(Dataset entries)
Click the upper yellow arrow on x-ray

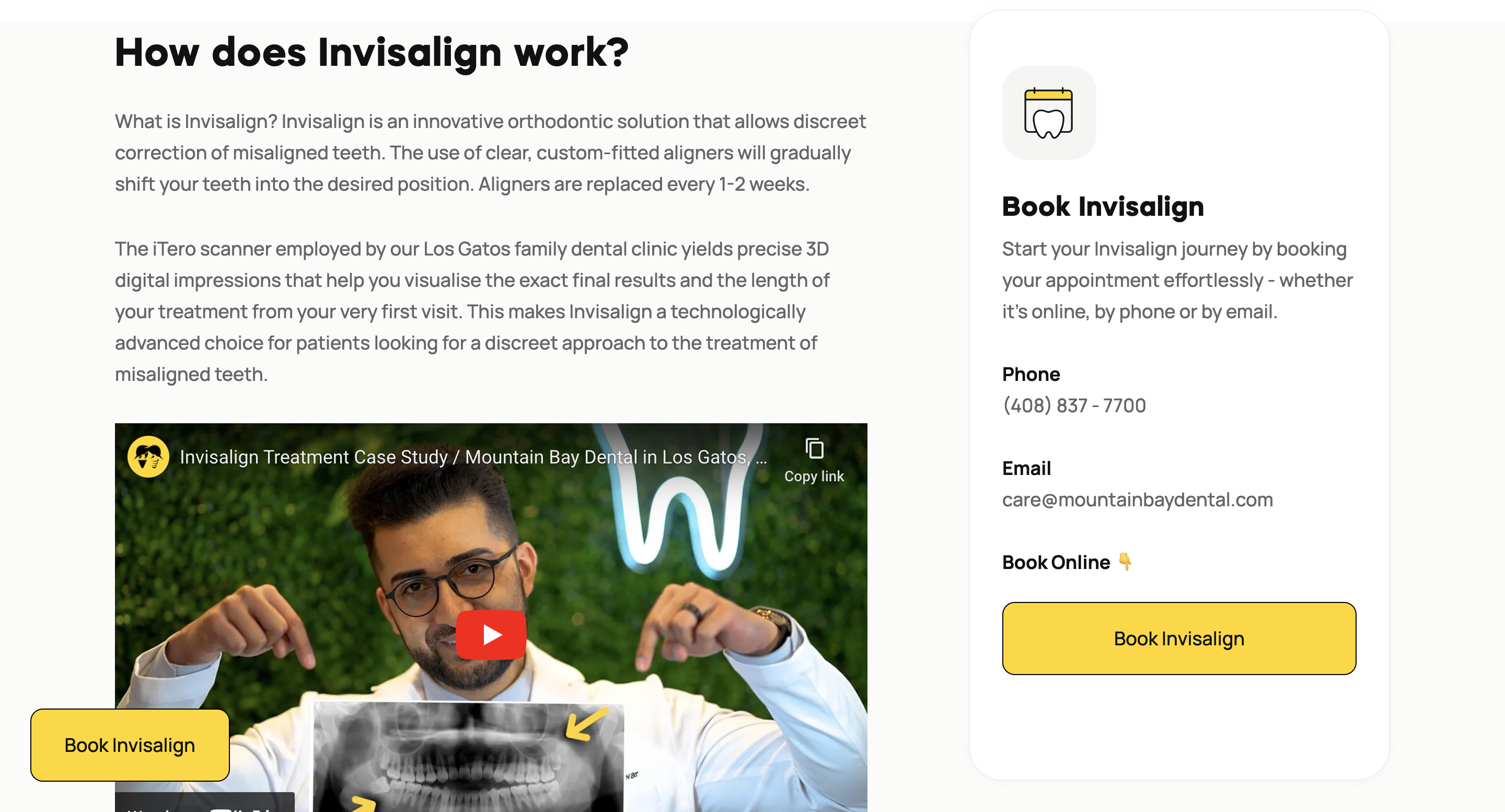tap(586, 724)
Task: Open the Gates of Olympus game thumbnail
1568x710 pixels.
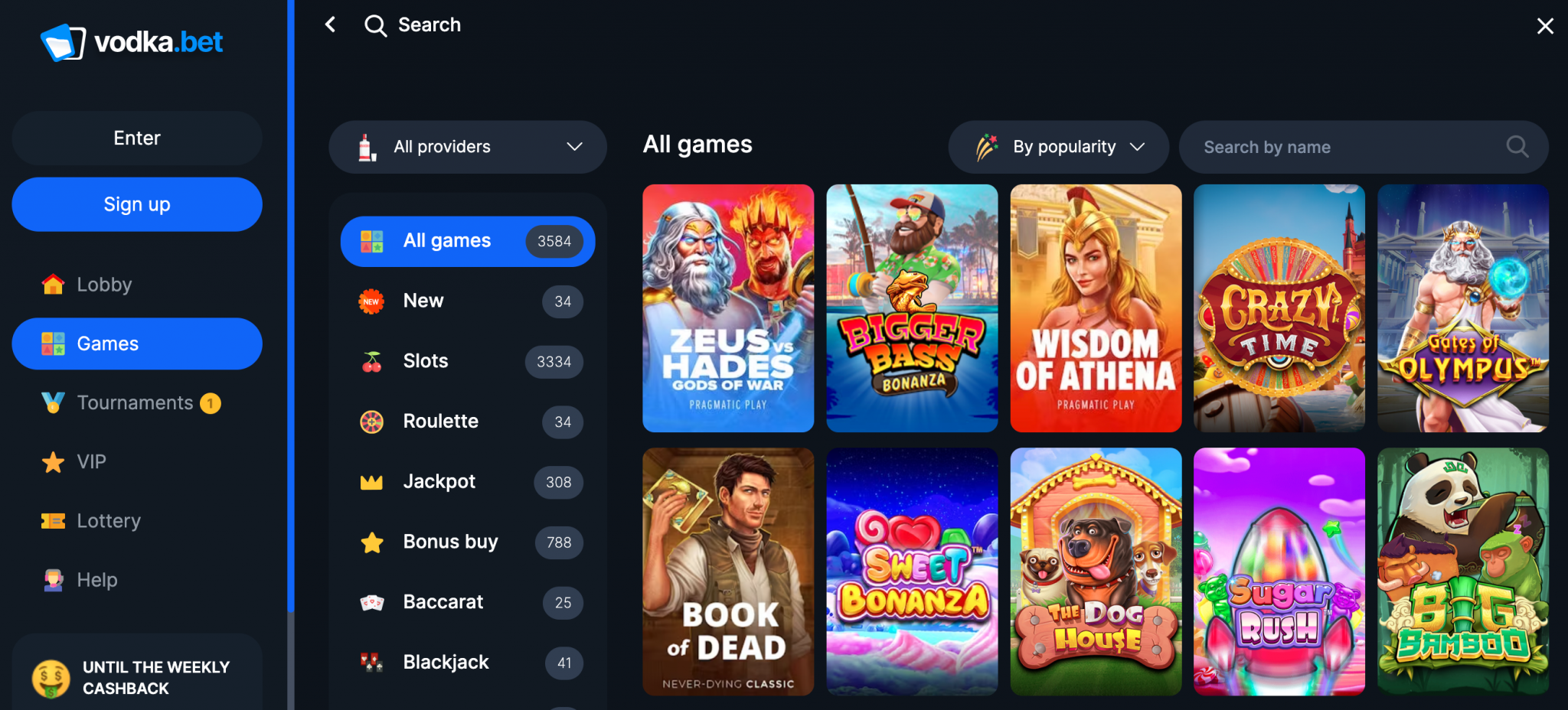Action: (x=1463, y=308)
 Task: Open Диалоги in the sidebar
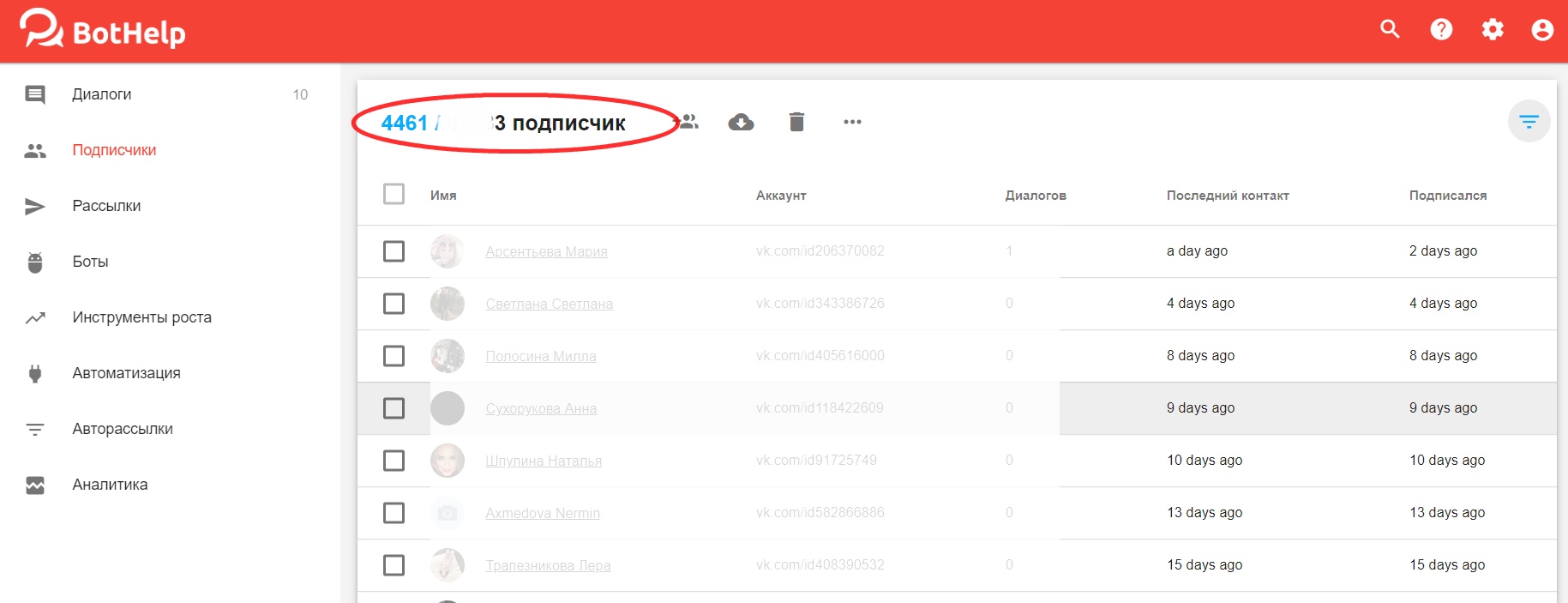102,94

YOUR ASSIGNMENT: Restate, word for word, each line from the line containing "Task: Open the" through the end of the entries above; the pictures are not part of the copy.

WRITTEN REPLY:
Task: Open the Gates of Olympus game thumbnail
1568x710 pixels.
Action: (x=1463, y=308)
 Task: Open Диалоги in the sidebar
102,94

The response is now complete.